L’idea che esistano un fascismo buono, quello del consenso, delle bonifiche e di una specie di stato sociale, e un fascismo cattivo, che inizia con le leggi razziali e degenera nell’abbraccio di Hitler, è sostanzialmente un’idiozia. Un’idiozia che tuttavia è sempre più diffusa e condivisa. Sembra impossibile scordarsi come il fascismo sia nato e si sia imposto nel sangue, con le violenze del fascismo agrario, con l’omicidio Matteotti, con la persecuzione degli oppositori politici. Pare assurdo dimenticare come la violenza del regime trovi forse il suo culmine prima del ’38, con la guerra d’Etiopia, un’aggressione condotta con il largo utilizzo di armi chimiche. Tuttavia è evidente che qualcosa è successo, in Italia, se questa idea menzognera delle cose buone fatte dal Duce ancora salta fuori e prolifera, come un fungo, una muffa puzzolente e fastidiosa.

Non so cosa sia che nutre il fascismo: l’indebolirsi dei nostri anticorpi democratici? L’affermarsi di una classe politica proveniente da territori ideologici e culturali ambigui? Non saprei. Quello che è certo è che ora la guardo con occhi diversi, quella dannata macchia sulla parete. Quello schifo che torna, resistente a tutto. Quella poltiglia granulosa e corrosiva, fetida. La fisso diritto e spietato le giuro tormento. Cosa potrò mai sperimentare, questa volta, contro quel fungo tenace? Un acido? Un lanciafiamme?

Non è successo niente

A Brescia, il 28 maggio 1974, non è successo niente.

• Giulietta Banzi Bazoli, anni 34, insegnante
• Livia Bottardi Milani, anni 32, insegnante
• Euplo Natali, anni 69, pensionato
• Luigi Pinto, anni 25, insegnante
• Bartolomeo Talenti, anni 56, operaio
• Alberto Trebeschi, anni 37, insegnante
• Clementina Calzari Trebeschi, anni 31, insegnante
• Vittorio Zambarda, anni 60, operaio

Otto vittime senza giustizia.

Bossi e l’apartheid

Ho visto con i miei occhi un leghista prendere a calci il piattino di un mendicante, un sottovaso di plastica verde, sporco. Davvero, in via X Giornate, a Brescia, la sede della Lega sta proprio lì, nella via più risorgimentale di una delle città più risorgimentali. Era il 1992, credo. Non si vestivano ancora di verde, non usavano il sole delle Alpi. Erano gli stessi di oggi.

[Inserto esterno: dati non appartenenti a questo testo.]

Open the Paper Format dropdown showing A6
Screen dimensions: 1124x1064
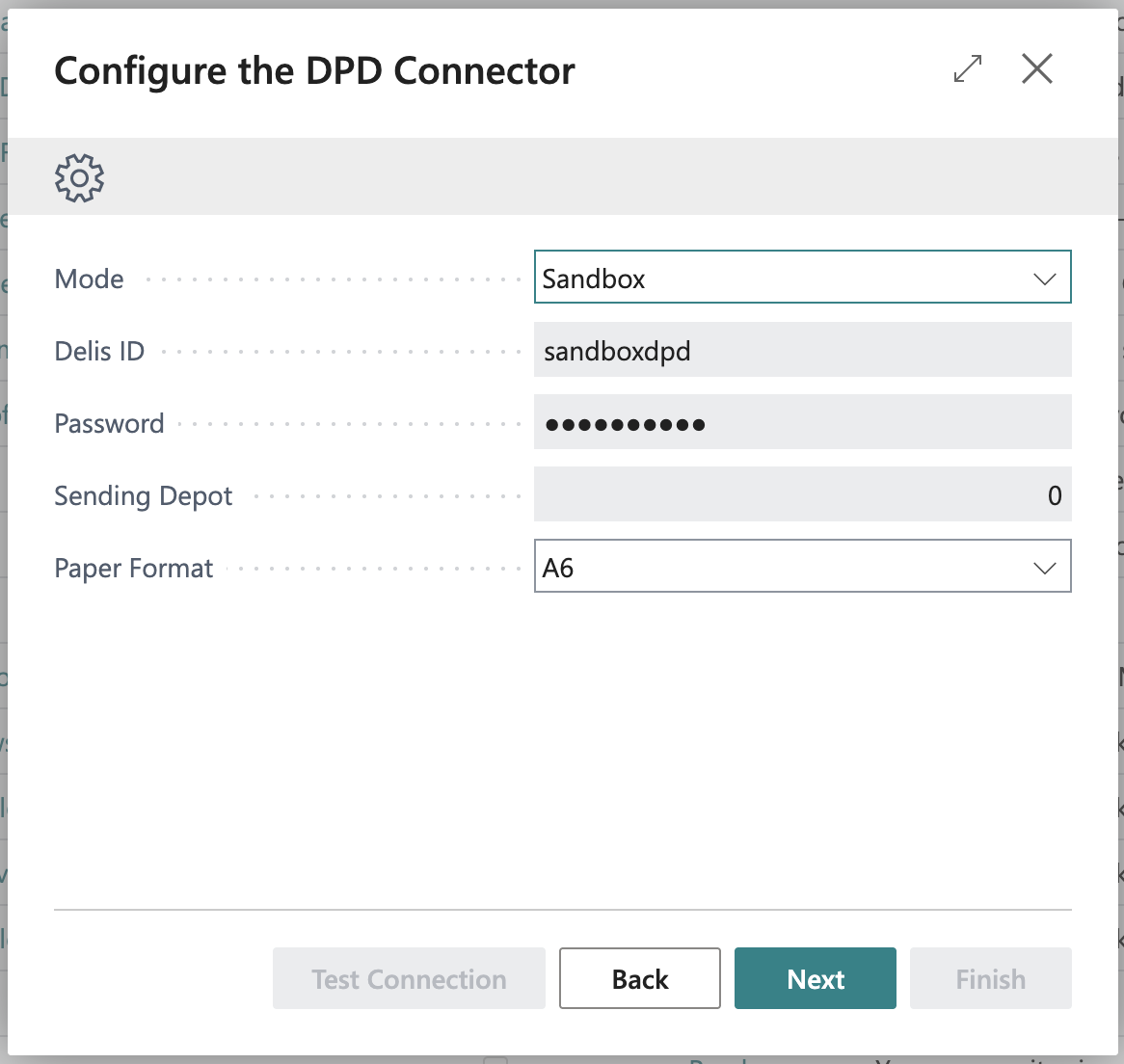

Non me ne frega niente di vedere processati un bamboccione tonto e altri capri espiatori per qualche soldo rubato. Voglio vedere sotto processo una schiera di uomini politici che hanno costruito le loro carriere facendo di quel calcio al piattino un programma per il paese, declinato in leggi e pratiche abominevoli: Bossi-Fini e accordi con la Libia per i respingimenti su tutto. Li voglio alla sbarra per le centinaia di cadaveri sepolti nell’azzurro del Mediterraneo. E li voglio lì insieme a tutti coloro che, a destra e a sinistra, hanno scimmiottato le loro politiche.

Ma so di avere poche speranze. A chi li vota, poco frega delle loro porcate finanziarie, mentre frega molto di quelle politiche. Così, impotente, ho deciso di rovinarmi il pomeriggio frugando sul sito ufficiale della Lega. Ci sono tutti i manifesti dal 2000 ad oggi. Tra poster che incitano all’odio razziale e all’odio per gli omosessuali, tra cartelloni che millantano rischi di epidemie di AIDS e di estinzione per la razza padana, ne ho scelto uno da regalarvi:

lotta di liberazione contro l’apartheid. Come dire: la lega è come l’ANC e Bossi è il nostro Mandela.

Ma come vi permettete? Voi, canaglie, che disinfettate i sedili dei treni dove viaggiano le donne nigeriane.